• [TASKS FOR THIS EXERCISE]:
1) Copy out the lines of the block of data from the one holding "Open the calendar" through the end of the block, inclusive, keeping the requests unchanged. Multiply every number in the answers, meaning the image dimensions and the tap coordinates, by 0.8, round to whole numbers with halves going up, and leave the pictures out.
2) Proceed with the passage on Chris Kraus, picking up after its final sentence.

• [EXCERPTED PASSAGE]:
--

For the journal Contemporary Women's Writing, Anna Poletti interviews author and filmmaker Chris Kraus. There's something incredibly rich about this interview. Poletti is a professor at Monash University, Australia and seems to know Kraus's work in intimate detail. They talk about her progression from filmmaker to writer, her lack of recognition outside of the art world, and even what it was like to give up urban dwelling to live in the Adirondacks. The full interview here.

Chris Kraus is an American novelist, art critic, and editor at Semiotext(e). Renowned for bringing the works of key European philosophers such as Baudrillard, Deleuze, Guattari, Franco ‘Bifo’ Berardi, and Peter Sloterdijk into English language translation. Semiotext(e) is an independent publisher of philosophy, fiction, and genre-crossing texts of creative nonfiction. Kraus’s long association with the press has included editing the influential Native Agents series of fiction titles, and the current Active Agents series. Of the Native Agents series, Kraus has said:

"I started the Native Agents series for Semiotext(e) in 1990, when Semiotext(e) was well-known for publishing French theory, with the idea of transferring some of French theory’s legitimacy to some friends in New York, all of them women, who could best be described as post-New York School writers. (“The New Universal”)

Before coming to writing, Kraus was a filmmaker and performer. She made many experimental films in the 1980s and 1990s, shorts such as How to Shoot a Crime (1987) and the feature-length Gravity and Grace (1996). In Kraus’s own words, her films were “experimental, DIY, personal, poetic, abject” (7) and did not gain traction in the visual art and film communities at the time of their making. This experience became central to Kraus’s early fiction. The problem of feeling absolutely tuned in to the contemporary moment (at times, unbearably so) yet being received as out of step with what is considered “of the moment” artistically, is fundamental to the problem of living a meaningful life explored in Kraus’s first three novels. The vicious game of policing the zeitgeist and its winners and losers is depicted in Torpor (2006), when the protagonist’s husband, Jerome, joins his fellow artists and critics in playing rounds of “Who’s Peaked?” where they “enjoyed infinitely parsing different categories of fame” (166). While the men play the game, the female protagonist, Sylvie, meets a Romanian poet on a DAAD scholarship identical to the one held by Sylvie’s husband. Focalizing through Sylvie, the narrator observes that the Romanian woman is “[c]onscientious and intelligent, she is a good-girl academic: the kind of woman Jerome dislikes most.… Jerome dislikes most of his female colleagues because they take their work so seriously, and he despises academe” (164–65). This distinctly female sin of taking one’s work too seriously is explored in Kraus’s reworking of her film practice in the novels. Ironically, Kraus’s developing success as a writer has brought renewed attention to her filmic works, and they are regularly shown in art galleries and bars when Kraus makes an appearance as a writer or critic. (This occurred in Melbourne when Kraus attended the Contemporary Women’s Writing Conference.) Sometimes still referred to as a filmmaker, Kraus says of the films and their exhibition decades after their production:
These films have nothing to do with me now. Their exhibition comes too late to feel like a vindication. Nevertheless it is a pleasure – an abstract affirmation of a practice I’m no longer involved in but will never recant . . . emotional science, the giddy revenge of the ageless un-gendered young woman” (9).

--

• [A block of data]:

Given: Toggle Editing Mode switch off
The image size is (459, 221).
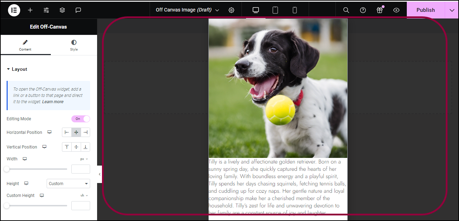Looking at the screenshot, I should (81, 119).
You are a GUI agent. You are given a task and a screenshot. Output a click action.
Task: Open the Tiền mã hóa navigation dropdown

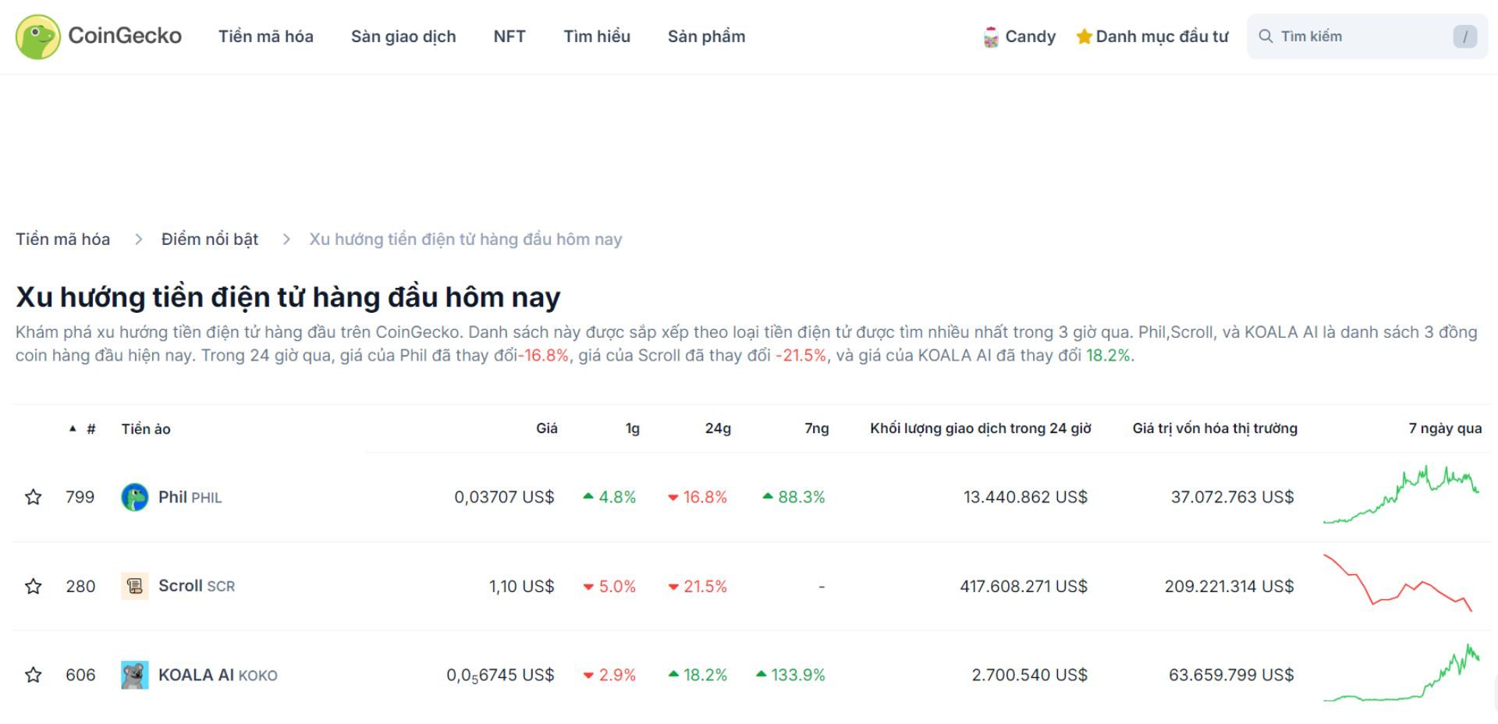pyautogui.click(x=265, y=36)
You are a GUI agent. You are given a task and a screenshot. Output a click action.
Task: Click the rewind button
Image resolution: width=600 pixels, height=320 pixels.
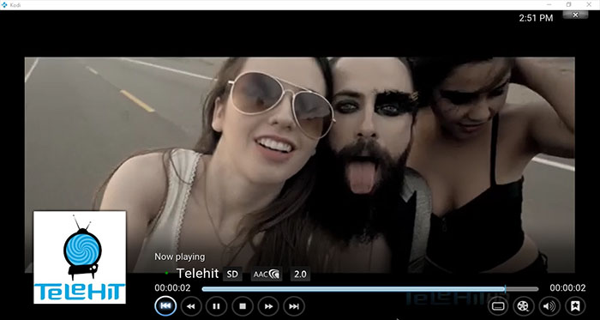[191, 306]
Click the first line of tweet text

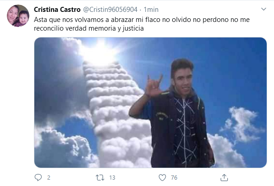point(142,20)
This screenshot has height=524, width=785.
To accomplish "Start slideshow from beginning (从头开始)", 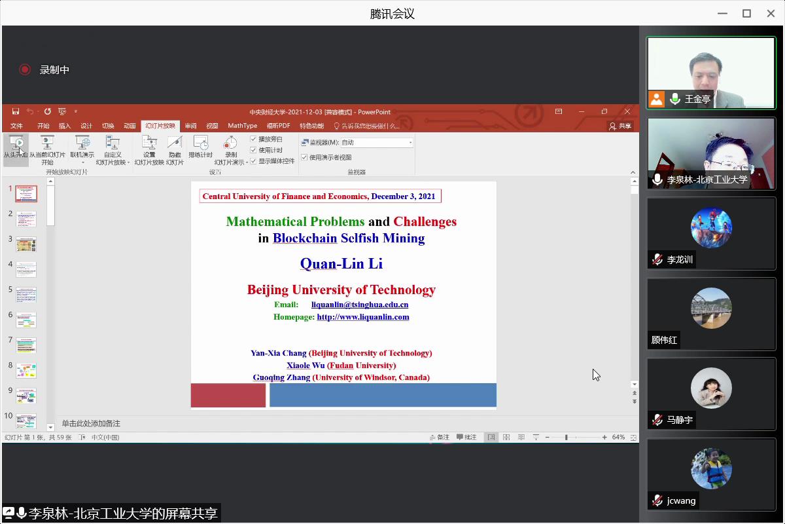I will (16, 147).
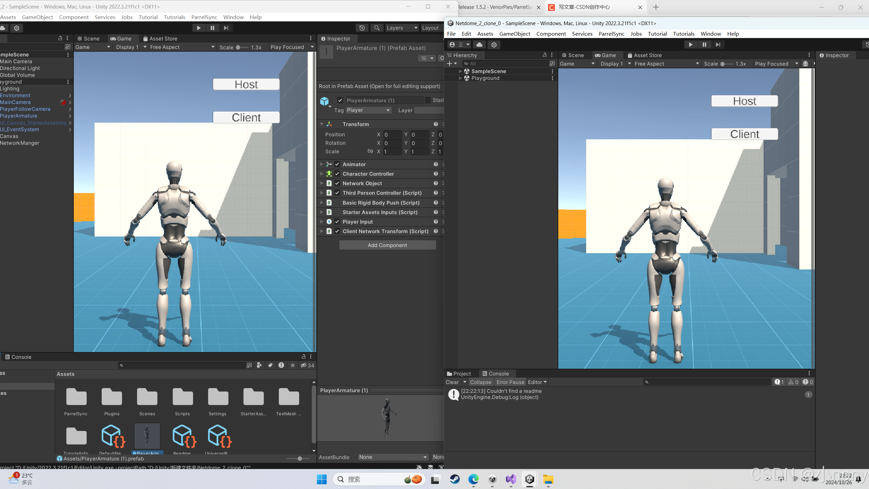The width and height of the screenshot is (869, 489).
Task: Click the Pause button in right editor
Action: point(704,45)
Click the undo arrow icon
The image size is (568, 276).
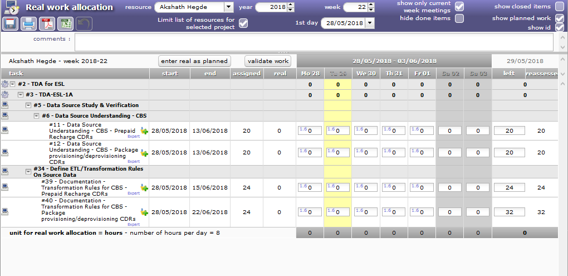tap(84, 24)
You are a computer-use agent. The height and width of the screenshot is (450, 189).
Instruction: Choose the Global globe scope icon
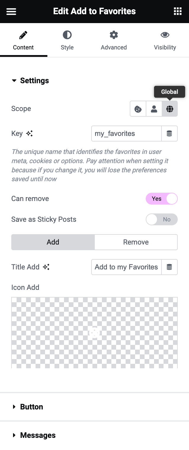(169, 109)
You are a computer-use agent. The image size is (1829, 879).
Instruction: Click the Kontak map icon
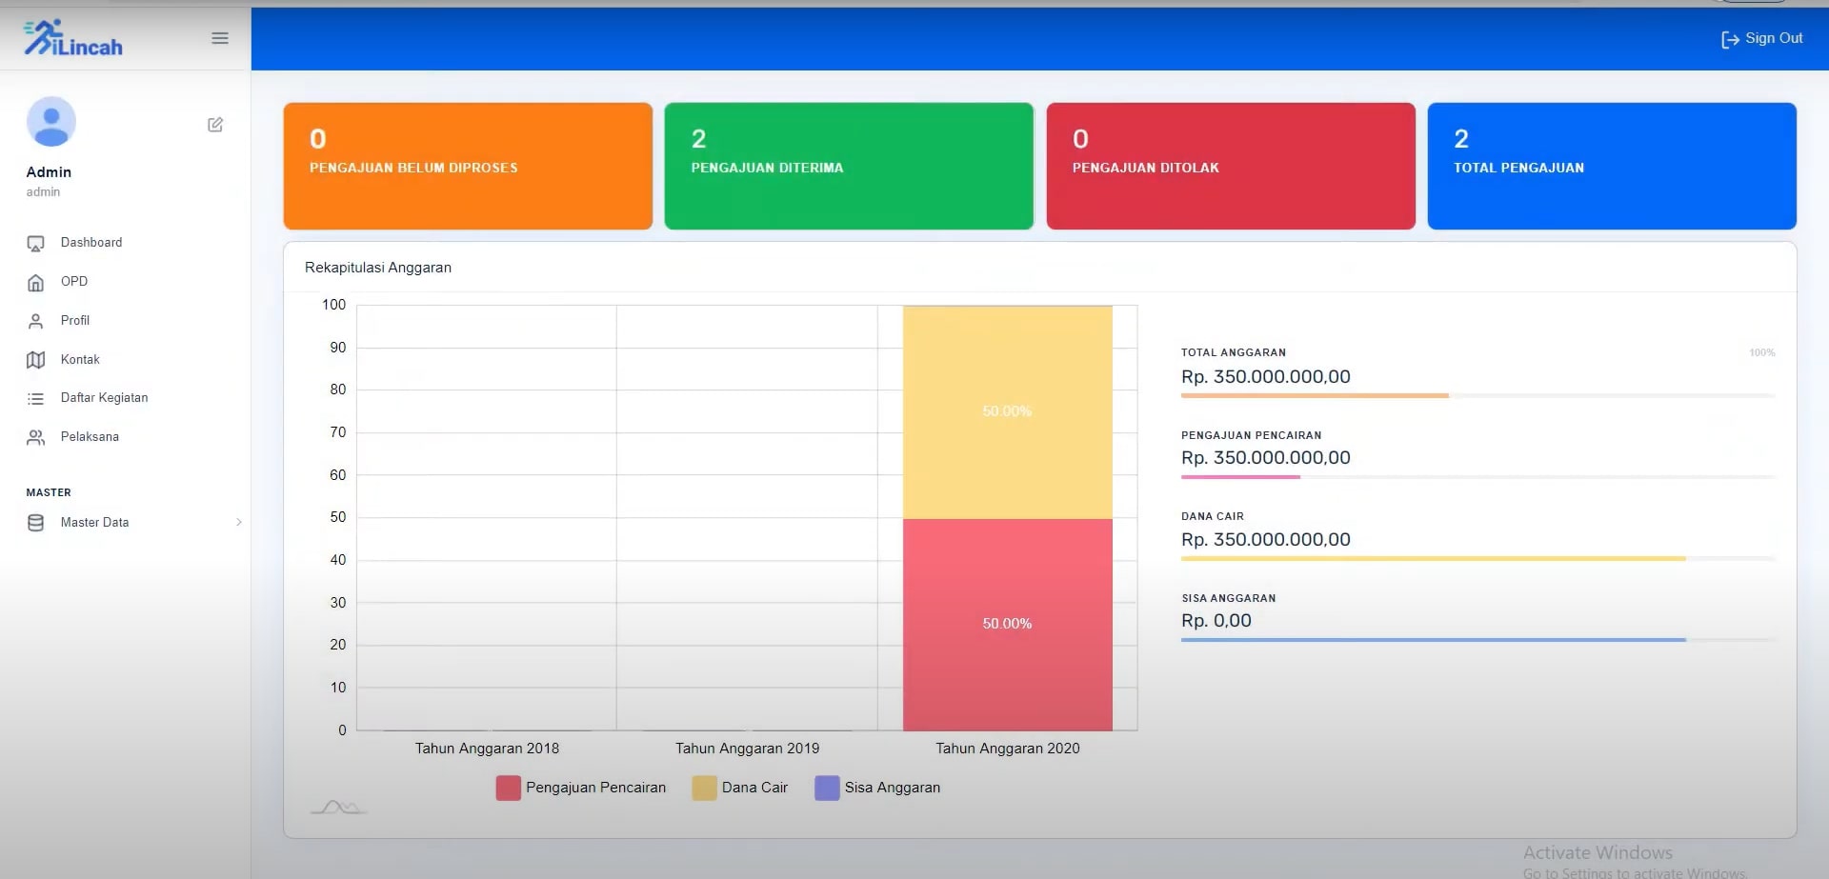pos(36,360)
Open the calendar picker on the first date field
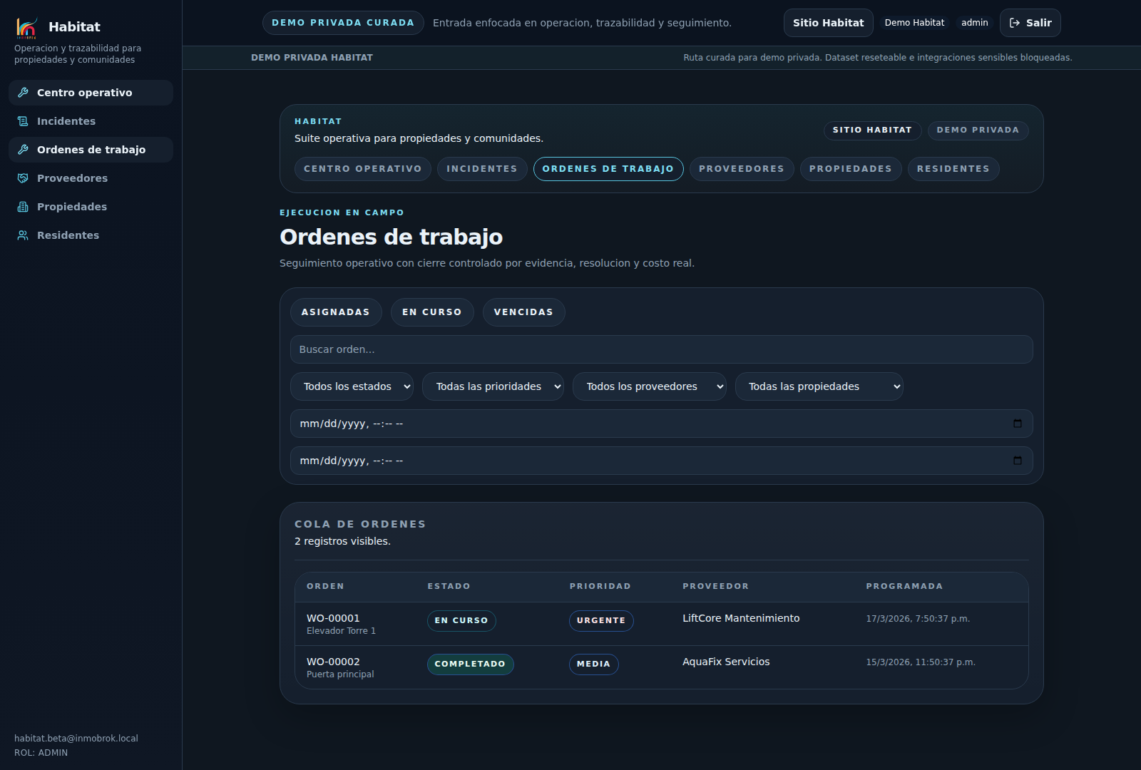Image resolution: width=1141 pixels, height=770 pixels. tap(1018, 423)
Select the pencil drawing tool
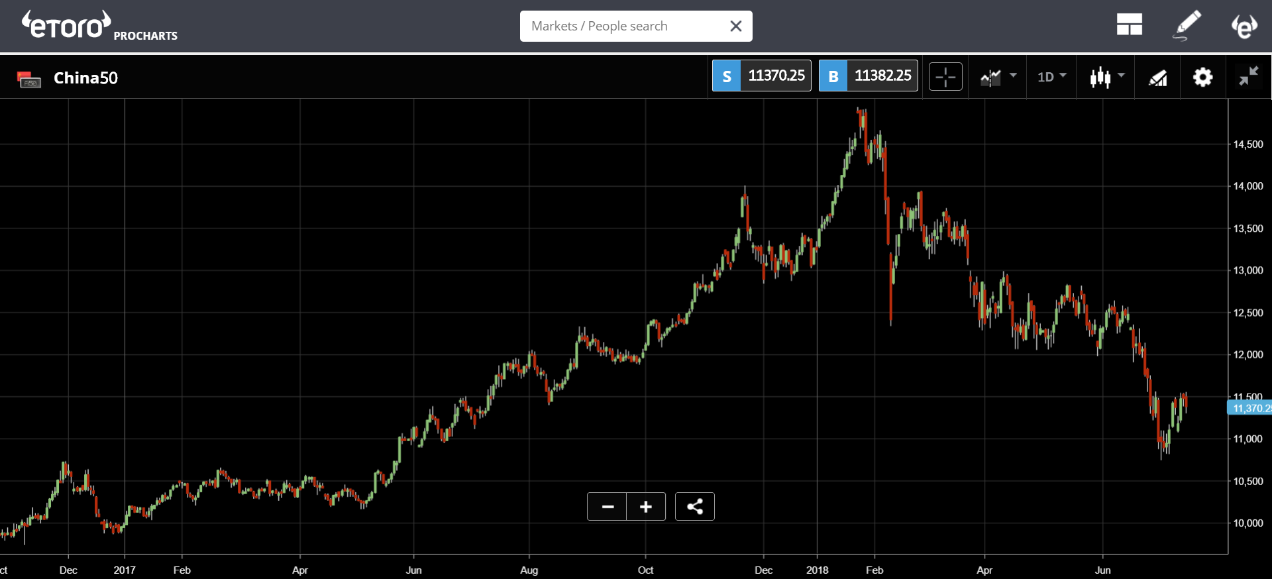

--

• [RESPONSES TO THE EXERCISE]:
1)
Open the calendar picker on the first date field
Image resolution: width=913 pixels, height=616 pixels. tap(814, 338)
Select the pencil drawing tool

2)
The rising recognition of Kraus’s importance as a writer keeps the films in circulation, creating the unique environment in which her work is received.

Kraus’s first novel, I Love Dick, was published by Semiotext(e) in 1997. Since then Kraus has published three more novels, Aliens & Anorexia (2000), Torpor (2006), and Summer of Hate (2012). Kraus has also released two collections of art criticism, Video Green: Los Angeles Art and The Triumph of Nothingness (2004) and Where Art Belongs (2011). Her other publications include the edited collection, Hatred of Capitalism (2001), and the short works Kelly Lake Store and Other Stories (2012) and Lost Properties (2014). Kraus has garnered considerably more recognition for her work in the art world than in the literary field. She received the 2007 Frank Maher Award in Art Criticism and a Warhol Foundation Arts Writer’s grant in 2010. Her important and influential work as a publisher of avant-garde and experimental writers – many women among them – and her body of work in fiction remain largely unexamined by scholars of contemporary literature or women’s writing.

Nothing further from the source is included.